A data set of ordinal responses of three experienced experts who assessed five quality properties of samples of a boiled, smoked sausage from sixteen producers was analyzed. The responses were ordered using five categories. Implementation of ORDANOVA allowed decomposition of total variation of the ordinal data and simulation of the multinomial distribution of the relative frequencies of the responses in different categories. A statistically significant difference in quality properties of the sausages from different producers was detected, while the difference between responses of the experts was insignificant.

Capabilities of the experts to identify different categories of the quality properties were also evaluated. It was shown that identification of “very bad” and “poor” quality, as well as “perfect” quality is the simplest task for the experts. The most complicated part of their examination was to identify a difference between “satisfactory” and “good” quality–the closest categories.

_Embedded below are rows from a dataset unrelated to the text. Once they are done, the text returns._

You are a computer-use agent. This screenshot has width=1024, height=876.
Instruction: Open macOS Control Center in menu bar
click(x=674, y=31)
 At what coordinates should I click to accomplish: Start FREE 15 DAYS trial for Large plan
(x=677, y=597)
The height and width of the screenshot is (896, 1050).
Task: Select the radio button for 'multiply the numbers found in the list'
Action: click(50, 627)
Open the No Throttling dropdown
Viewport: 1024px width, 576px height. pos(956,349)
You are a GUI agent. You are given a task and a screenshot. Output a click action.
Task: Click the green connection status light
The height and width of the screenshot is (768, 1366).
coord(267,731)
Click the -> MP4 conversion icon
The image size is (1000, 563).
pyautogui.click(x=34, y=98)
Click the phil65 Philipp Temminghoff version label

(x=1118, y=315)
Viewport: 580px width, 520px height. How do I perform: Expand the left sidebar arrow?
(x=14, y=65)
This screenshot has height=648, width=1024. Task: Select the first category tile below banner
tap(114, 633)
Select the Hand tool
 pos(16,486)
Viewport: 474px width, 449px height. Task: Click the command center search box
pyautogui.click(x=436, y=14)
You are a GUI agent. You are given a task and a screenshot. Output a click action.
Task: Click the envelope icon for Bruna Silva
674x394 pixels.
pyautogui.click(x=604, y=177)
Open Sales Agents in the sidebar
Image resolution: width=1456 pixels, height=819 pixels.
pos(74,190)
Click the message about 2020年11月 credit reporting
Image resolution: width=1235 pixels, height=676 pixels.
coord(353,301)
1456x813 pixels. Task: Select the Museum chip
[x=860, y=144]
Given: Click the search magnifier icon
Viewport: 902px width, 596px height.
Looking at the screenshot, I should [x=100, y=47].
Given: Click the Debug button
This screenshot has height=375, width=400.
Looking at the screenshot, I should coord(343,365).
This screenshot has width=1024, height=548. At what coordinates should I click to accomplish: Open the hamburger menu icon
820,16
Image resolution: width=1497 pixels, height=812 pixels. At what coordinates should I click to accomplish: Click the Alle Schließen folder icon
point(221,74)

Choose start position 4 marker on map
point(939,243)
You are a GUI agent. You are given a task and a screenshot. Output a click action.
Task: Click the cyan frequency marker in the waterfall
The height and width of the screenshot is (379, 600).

Influence of chemical composition of a sausage sample on the probability of a response category was modeled using the multinomial ordered logistic regression of the response category on mass fractions of four main sausage components. Obtained estimates could be helpful for a revision of the specification limits of the sausage composition, as well as for prediction of the product sensory properties when its chemical composition is under quality control.

Data Availability

All relevant data are included in the paper or the data set is available at Zenodo [40]. https://doi.org/10.5281/zenodo.7213008.

Conflicts of Interest

The authors declare that they have no conflicts of interest to disclose.

Acknowledgments

This research was supported in part by the International Union of Pure and Applied Chemistry (Project 2021-017-2-500) and the Ministry of Science and Education of the Russian Federation (Grant Agreement 075-15-2020-775).